水中写真で光を確保するために活躍するのがストロボです。フラッシュといった方が分かりやすい人もいるかもしれませんね。

以下、水中写真とは切り離せないストロボによるライティングについてのお話です。

自然光で撮影したゴマニザ

自然光で撮影したゴマニザ

光の吸収

ライティングの話の前に、光の吸収について少し説明をさせてください。

水中、特に深い所では、魚も物も全て青味がかって見えますよね?これは、水深が深くなるにつれて、赤やオレンジ、黄色などの暖色系の色が吸収されるからなんですね。水深が20mを超える辺りでは、青系か緑系の色以外はほとんど吸収されてしまいます。

そのため、ダイビングで魚やサンゴの本当の色を見るためには、水中ライトで照明を当てなければいけません。それは写真を撮る時も同じです。ストロボを発光させることで、生物や景色は本来の色を取り戻し、写真は鮮やかで生命感のあるものになります。

青味のある写真も、ある意味では本当の海の姿を表しているのですが、青一色では何だか味気なく、特徴が出にくいものです。

洞窟など暗闇の中から外を撮る時には、ストロボを使わない方が、闇と光のコントラストや海の青さが強調されて、素敵な雰囲気が出るのですが、基本的にはライティングが必要だと思って良いでしょう。

自然光と人工光

水中写真に必要な光は大きく分けて二つ。自然光と人工光です。

自然光とは水面から届く太陽光のことです。浅い場所はこの太陽光が充分に届くため、沖縄などのサンゴ礁がある海では特に、明るく色鮮やかな光景を見ることが出来ます。

ただ、自然光だけで充分な色合いの写真が撮れるのは、透明度の良い海でも水深2mくらいまで。
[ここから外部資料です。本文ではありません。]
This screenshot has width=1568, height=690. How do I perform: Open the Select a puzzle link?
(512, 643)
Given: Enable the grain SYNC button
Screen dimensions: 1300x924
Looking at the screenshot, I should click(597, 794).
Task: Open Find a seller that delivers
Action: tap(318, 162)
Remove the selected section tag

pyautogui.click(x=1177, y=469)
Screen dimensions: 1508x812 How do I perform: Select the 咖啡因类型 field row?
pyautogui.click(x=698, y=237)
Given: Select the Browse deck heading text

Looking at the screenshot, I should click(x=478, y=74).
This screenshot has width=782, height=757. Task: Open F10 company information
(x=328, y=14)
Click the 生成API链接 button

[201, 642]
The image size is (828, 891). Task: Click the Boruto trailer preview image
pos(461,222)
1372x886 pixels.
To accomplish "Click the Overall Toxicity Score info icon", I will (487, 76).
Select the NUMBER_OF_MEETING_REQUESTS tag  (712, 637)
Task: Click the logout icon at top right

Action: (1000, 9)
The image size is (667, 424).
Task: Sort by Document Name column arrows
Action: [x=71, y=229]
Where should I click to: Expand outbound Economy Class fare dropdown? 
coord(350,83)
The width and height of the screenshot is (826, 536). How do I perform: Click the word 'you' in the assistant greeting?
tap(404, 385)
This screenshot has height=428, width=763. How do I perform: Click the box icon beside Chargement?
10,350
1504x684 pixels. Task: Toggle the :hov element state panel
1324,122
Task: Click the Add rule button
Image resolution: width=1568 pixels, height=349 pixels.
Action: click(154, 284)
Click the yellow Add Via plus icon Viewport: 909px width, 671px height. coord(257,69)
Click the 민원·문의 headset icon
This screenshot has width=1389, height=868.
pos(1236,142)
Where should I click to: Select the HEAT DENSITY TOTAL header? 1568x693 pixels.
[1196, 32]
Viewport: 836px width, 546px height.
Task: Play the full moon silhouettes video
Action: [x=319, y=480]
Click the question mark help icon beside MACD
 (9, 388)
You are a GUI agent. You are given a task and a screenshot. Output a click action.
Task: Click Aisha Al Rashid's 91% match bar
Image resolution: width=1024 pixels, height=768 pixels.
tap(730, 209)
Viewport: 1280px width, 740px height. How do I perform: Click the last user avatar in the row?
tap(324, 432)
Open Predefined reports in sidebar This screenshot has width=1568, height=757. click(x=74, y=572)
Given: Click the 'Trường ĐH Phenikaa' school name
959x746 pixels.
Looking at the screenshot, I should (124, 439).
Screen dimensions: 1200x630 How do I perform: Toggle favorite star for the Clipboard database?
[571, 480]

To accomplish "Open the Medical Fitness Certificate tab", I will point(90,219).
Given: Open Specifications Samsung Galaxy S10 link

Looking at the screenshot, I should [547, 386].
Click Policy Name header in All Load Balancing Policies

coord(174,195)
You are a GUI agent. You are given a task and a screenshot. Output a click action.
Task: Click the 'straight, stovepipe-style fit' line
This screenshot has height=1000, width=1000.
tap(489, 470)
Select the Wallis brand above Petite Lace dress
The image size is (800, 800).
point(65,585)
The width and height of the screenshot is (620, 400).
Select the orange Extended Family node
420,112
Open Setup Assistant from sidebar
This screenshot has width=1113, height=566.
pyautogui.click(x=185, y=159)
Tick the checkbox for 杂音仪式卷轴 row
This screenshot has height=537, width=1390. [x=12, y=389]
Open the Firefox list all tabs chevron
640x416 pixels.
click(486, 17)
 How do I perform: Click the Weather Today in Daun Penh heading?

それ以降はだんだんと色が失われ、青っぽい写真になってしまいます。

そこで、太陽光だけではフォローしきれない水深をカバーできる、内部ストロボや外部ストロボといった人工光が必要になるのです。

人工の光は、太陽光と比べてしまえば当然、光が届く距離や範囲に限りがあるものの、生物たちの色や模様を表現するには欠かせません。

ストロボを上手に使ってライティングすることが、良い水中写真を撮ることの一つのポイントになります。

ライティングによる演出

ライティングの直接の目的は被写体の色を表現することですが、光の当て方によって写真を演出することも可能になります。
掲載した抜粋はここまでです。